• Work to do:
Please turn every line of the entries below into a numbered list, leaving out the blank lines.

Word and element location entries
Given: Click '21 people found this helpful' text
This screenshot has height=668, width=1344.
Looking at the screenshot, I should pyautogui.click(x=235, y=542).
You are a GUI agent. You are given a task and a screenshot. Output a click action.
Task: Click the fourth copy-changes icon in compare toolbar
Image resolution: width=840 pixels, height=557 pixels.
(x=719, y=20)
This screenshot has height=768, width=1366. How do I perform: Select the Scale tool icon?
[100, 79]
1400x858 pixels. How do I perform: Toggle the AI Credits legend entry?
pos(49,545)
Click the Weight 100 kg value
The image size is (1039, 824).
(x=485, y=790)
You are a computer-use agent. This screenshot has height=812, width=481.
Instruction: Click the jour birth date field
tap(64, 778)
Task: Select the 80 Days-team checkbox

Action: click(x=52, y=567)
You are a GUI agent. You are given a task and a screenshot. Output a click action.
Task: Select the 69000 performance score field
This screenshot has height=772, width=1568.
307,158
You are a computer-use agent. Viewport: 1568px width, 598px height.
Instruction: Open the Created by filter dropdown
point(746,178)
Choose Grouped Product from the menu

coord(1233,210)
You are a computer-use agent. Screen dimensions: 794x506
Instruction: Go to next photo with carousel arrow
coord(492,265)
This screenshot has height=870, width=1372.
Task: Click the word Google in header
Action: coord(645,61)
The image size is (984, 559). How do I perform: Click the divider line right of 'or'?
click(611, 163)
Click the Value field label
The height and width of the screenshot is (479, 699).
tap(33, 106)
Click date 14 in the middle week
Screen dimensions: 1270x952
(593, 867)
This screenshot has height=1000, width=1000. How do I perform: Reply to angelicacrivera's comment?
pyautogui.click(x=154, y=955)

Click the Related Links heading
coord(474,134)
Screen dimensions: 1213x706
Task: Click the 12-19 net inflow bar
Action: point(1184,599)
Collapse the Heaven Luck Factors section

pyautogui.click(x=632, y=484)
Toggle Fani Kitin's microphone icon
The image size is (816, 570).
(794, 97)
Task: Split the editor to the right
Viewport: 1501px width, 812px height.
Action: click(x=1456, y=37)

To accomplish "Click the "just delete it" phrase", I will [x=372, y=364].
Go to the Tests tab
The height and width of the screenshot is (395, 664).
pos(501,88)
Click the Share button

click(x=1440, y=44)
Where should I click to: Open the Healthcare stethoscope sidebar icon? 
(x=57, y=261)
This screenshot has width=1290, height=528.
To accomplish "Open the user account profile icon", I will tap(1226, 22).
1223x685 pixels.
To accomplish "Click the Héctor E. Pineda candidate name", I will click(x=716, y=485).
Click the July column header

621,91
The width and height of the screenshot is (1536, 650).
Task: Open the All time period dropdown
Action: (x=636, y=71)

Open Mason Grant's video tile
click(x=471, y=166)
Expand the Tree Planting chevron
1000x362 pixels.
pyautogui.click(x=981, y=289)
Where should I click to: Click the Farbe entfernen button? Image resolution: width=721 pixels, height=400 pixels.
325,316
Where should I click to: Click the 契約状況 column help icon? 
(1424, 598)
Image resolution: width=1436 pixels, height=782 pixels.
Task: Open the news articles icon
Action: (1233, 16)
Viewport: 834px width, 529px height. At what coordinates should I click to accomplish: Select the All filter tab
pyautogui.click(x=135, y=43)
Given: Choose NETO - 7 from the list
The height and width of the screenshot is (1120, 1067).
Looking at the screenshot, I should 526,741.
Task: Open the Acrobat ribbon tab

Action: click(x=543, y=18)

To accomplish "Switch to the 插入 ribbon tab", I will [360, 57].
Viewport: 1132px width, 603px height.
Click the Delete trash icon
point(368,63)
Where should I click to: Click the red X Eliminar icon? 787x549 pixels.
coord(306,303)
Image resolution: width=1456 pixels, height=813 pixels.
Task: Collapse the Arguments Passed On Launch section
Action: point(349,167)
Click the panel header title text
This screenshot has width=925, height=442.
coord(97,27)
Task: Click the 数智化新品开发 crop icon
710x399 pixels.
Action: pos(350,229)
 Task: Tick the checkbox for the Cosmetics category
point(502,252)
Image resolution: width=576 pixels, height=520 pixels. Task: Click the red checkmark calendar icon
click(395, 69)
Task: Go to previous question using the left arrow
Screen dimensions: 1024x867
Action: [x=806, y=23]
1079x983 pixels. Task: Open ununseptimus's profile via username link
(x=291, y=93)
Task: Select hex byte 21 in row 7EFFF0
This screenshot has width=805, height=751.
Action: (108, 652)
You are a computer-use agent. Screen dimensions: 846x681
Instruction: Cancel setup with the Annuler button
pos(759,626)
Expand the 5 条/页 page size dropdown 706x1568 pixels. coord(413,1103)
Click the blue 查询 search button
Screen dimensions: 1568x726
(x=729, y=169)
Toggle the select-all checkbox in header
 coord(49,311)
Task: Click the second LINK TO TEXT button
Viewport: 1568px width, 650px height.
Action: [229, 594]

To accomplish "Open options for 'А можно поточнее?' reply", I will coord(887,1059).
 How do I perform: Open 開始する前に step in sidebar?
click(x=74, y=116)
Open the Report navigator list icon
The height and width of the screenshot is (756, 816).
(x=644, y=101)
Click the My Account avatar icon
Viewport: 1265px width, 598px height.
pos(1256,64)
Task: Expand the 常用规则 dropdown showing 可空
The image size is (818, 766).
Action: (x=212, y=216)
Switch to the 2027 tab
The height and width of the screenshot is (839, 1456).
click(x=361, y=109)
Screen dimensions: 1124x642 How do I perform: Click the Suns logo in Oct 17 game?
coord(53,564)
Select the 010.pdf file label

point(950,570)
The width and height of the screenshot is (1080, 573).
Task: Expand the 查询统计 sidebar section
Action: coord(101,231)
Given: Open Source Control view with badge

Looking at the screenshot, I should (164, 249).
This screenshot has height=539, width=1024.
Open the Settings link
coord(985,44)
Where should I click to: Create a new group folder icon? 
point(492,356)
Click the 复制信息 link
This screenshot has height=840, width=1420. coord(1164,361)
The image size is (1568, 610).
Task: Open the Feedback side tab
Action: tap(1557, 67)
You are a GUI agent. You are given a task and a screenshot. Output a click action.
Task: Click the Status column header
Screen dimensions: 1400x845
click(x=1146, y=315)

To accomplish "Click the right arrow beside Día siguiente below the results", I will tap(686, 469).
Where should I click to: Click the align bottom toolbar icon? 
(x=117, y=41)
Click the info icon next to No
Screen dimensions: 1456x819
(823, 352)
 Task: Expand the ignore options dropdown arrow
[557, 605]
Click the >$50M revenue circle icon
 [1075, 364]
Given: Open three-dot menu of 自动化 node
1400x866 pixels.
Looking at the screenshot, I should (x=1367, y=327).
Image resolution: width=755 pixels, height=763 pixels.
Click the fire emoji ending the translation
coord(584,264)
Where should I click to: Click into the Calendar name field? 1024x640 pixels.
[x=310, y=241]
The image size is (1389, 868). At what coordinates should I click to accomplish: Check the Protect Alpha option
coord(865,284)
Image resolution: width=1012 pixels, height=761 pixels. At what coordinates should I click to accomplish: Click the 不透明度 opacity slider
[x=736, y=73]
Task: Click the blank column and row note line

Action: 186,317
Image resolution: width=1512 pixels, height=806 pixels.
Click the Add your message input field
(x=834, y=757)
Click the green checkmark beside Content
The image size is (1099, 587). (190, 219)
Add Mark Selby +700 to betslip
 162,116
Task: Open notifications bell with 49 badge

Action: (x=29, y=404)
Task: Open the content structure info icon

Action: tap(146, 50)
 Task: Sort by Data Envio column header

• Task answer:
1. Given: Click '21 people found this helpful' text
2. This screenshot has height=668, width=1344.
3. Looking at the screenshot, I should pyautogui.click(x=235, y=542).
4. You are a GUI agent. You are given a task and a screenshot. Output a click action.
5. Task: Click the fourth copy-changes icon in compare toolbar
6. Image resolution: width=840 pixels, height=557 pixels.
7. (x=719, y=20)
8. This screenshot has height=768, width=1366. How do I perform: Select the Scale tool icon?
9. [100, 79]
10. 1400x858 pixels. How do I perform: Toggle the AI Credits legend entry?
11. pos(49,545)
12. Click the Weight 100 kg value
13. The image size is (1039, 824).
14. (x=485, y=790)
15. You are a computer-use agent. This screenshot has height=812, width=481.
16. Instruction: Click the jour birth date field
17. tap(64, 778)
18. Task: Select the 80 Days-team checkbox
19. Action: click(x=52, y=567)
20. You are a GUI agent. You are given a task and a screenshot. Output a click action.
21. Task: Select the 69000 performance score field
22. This screenshot has height=772, width=1568.
23. 307,158
24. You are a computer-use agent. Viewport: 1568px width, 598px height.
25. Instruction: Open the Created by filter dropdown
26. point(746,178)
27. Choose Grouped Product from the menu
28. coord(1233,210)
29. You are a computer-use agent. Screen dimensions: 794x506
30. Instruction: Go to next photo with carousel arrow
31. coord(492,265)
32. This screenshot has height=870, width=1372.
33. Task: Click the word Google in header
34. Action: coord(645,61)
35. The image size is (984, 559). How do I perform: Click the divider line right of 'or'?
36. click(611, 163)
37. Click the Value field label
38. The height and width of the screenshot is (479, 699).
39. tap(33, 106)
40. Click date 14 in the middle week
41. Screen dimensions: 1270x952
42. (593, 867)
43. This screenshot has height=1000, width=1000. How do I perform: Reply to angelicacrivera's comment?
44. pyautogui.click(x=154, y=955)
45. Click the Related Links heading
46. coord(474,134)
47. Screen dimensions: 1213x706
48. Task: Click the 12-19 net inflow bar
49. Action: point(1184,599)
50. Collapse the Heaven Luck Factors section
51. pyautogui.click(x=632, y=484)
52. Toggle Fani Kitin's microphone icon
53. The image size is (816, 570).
54. (794, 97)
55. Task: Split the editor to the right
56. Viewport: 1501px width, 812px height.
57. Action: click(x=1456, y=37)
58. To accomplish "Click the "just delete it" phrase", I will [x=372, y=364].
59. Go to the Tests tab
60. The height and width of the screenshot is (395, 664).
61. pos(501,88)
62. Click the Share button
63. click(x=1440, y=44)
64. Where should I click to: Open the Healthcare stethoscope sidebar icon? 
65. (x=57, y=261)
66. This screenshot has width=1290, height=528.
67. To accomplish "Open the user account profile icon", I will tap(1226, 22).
68. 1223x685 pixels.
69. To accomplish "Click the Héctor E. Pineda candidate name", I will click(x=716, y=485).
70. Click the July column header
71. 621,91
72. The width and height of the screenshot is (1536, 650).
73. Task: Open the All time period dropdown
74. Action: (x=636, y=71)
75. Open Mason Grant's video tile
76. click(x=471, y=166)
77. Expand the Tree Planting chevron
78. 1000x362 pixels.
79. pyautogui.click(x=981, y=289)
80. Where should I click to: Click the Farbe entfernen button? Image resolution: width=721 pixels, height=400 pixels.
81. 325,316
82. Where should I click to: Click the 契約状況 column help icon? 
83. (1424, 598)
84. Image resolution: width=1436 pixels, height=782 pixels.
85. Task: Open the news articles icon
86. Action: (1233, 16)
87. Viewport: 834px width, 529px height. At what coordinates should I click to accomplish: Select the All filter tab
88. pyautogui.click(x=135, y=43)
89. Given: Choose NETO - 7 from the list
90. The height and width of the screenshot is (1120, 1067).
91. Looking at the screenshot, I should 526,741.
92. Task: Open the Acrobat ribbon tab
93. Action: click(x=543, y=18)
94. To accomplish "Switch to the 插入 ribbon tab", I will [360, 57].
95. Viewport: 1132px width, 603px height.
96. Click the Delete trash icon
97. point(368,63)
98. Where should I click to: Click the red X Eliminar icon? 787x549 pixels.
99. coord(306,303)
100. Image resolution: width=1456 pixels, height=813 pixels.
101. Task: Collapse the Arguments Passed On Launch section
102. Action: point(349,167)
103. Click the panel header title text
104. This screenshot has width=925, height=442.
105. coord(97,27)
106. Task: Click the 数智化新品开发 crop icon
107. 710x399 pixels.
108. Action: pos(350,229)
109.  Task: Tick the checkbox for the Cosmetics category
110. point(502,252)
111. Image resolution: width=576 pixels, height=520 pixels. Task: Click the red checkmark calendar icon
112. click(395, 69)
113. Task: Go to previous question using the left arrow
114. Screen dimensions: 1024x867
115. Action: [x=806, y=23]
116. 1079x983 pixels. Task: Open ununseptimus's profile via username link
117. (x=291, y=93)
118. Task: Select hex byte 21 in row 7EFFF0
119. This screenshot has width=805, height=751.
120. Action: (108, 652)
121. You are a computer-use agent. Screen dimensions: 846x681
122. Instruction: Cancel setup with the Annuler button
123. pos(759,626)
124. Expand the 5 条/页 page size dropdown 706x1568 pixels. coord(413,1103)
125. Click the blue 查询 search button
126. Screen dimensions: 1568x726
127. (x=729, y=169)
128. Toggle the select-all checkbox in header
129.  coord(49,311)
130. Task: Click the second LINK TO TEXT button
131. Viewport: 1568px width, 650px height.
132. Action: [229, 594]
133. To accomplish "Open options for 'А можно поточнее?' reply", I will coord(887,1059).
134.  How do I perform: Open 開始する前に step in sidebar?
135. click(x=74, y=116)
136. Open the Report navigator list icon
137. The height and width of the screenshot is (756, 816).
138. (x=644, y=101)
139. Click the My Account avatar icon
140. Viewport: 1265px width, 598px height.
141. pos(1256,64)
142. Task: Expand the 常用规则 dropdown showing 可空
143. The image size is (818, 766).
144. Action: (x=212, y=216)
145. Switch to the 2027 tab
146. The height and width of the screenshot is (839, 1456).
147. click(x=361, y=109)
148. Screen dimensions: 1124x642 How do I perform: Click the Suns logo in Oct 17 game?
149. coord(53,564)
150. Select the 010.pdf file label
151. point(950,570)
152. The width and height of the screenshot is (1080, 573).
153. Task: Expand the 查询统计 sidebar section
154. Action: coord(101,231)
155. Given: Open Source Control view with badge
156. Looking at the screenshot, I should (164, 249).
157. This screenshot has height=539, width=1024.
158. Open the Settings link
159. coord(985,44)
160. Where should I click to: Create a new group folder icon? 
161. point(492,356)
162. Click the 复制信息 link
163. This screenshot has height=840, width=1420. coord(1164,361)
164. The image size is (1568, 610).
165. Task: Open the Feedback side tab
166. Action: tap(1557, 67)
167. You are a GUI agent. You are given a task and a screenshot. Output a click action.
168. Task: Click the Status column header
169. Screen dimensions: 1400x845
170. click(x=1146, y=315)
171. To accomplish "Click the right arrow beside Día siguiente below the results", I will tap(686, 469).
172. Where should I click to: Click the align bottom toolbar icon? 
173. (x=117, y=41)
174. Click the info icon next to No
175. Screen dimensions: 1456x819
176. (823, 352)
177.  Task: Expand the ignore options dropdown arrow
178. [557, 605]
179. Click the >$50M revenue circle icon
180.  [1075, 364]
181. Given: Open three-dot menu of 自动化 node
182. 1400x866 pixels.
183. Looking at the screenshot, I should (x=1367, y=327).
184. Image resolution: width=755 pixels, height=763 pixels.
185. Click the fire emoji ending the translation
186. coord(584,264)
187. Where should I click to: Click into the Calendar name field? 1024x640 pixels.
188. [x=310, y=241]
189. The image size is (1389, 868). At what coordinates should I click to accomplish: Check the Protect Alpha option
190. coord(865,284)
191. Image resolution: width=1012 pixels, height=761 pixels. At what coordinates should I click to accomplish: Click the 不透明度 opacity slider
192. [x=736, y=73]
193. Task: Click the blank column and row note line
194. Action: 186,317
195. Image resolution: width=1512 pixels, height=806 pixels.
196. Click the Add your message input field
197. (x=834, y=757)
198. Click the green checkmark beside Content
199. The image size is (1099, 587). (190, 219)
200. Add Mark Selby +700 to betslip
201.  162,116
202. Task: Open notifications bell with 49 badge
203. Action: (x=29, y=404)
204. Task: Open the content structure info icon
205. Action: tap(146, 50)
206.  Task: Sort by Data Envio column header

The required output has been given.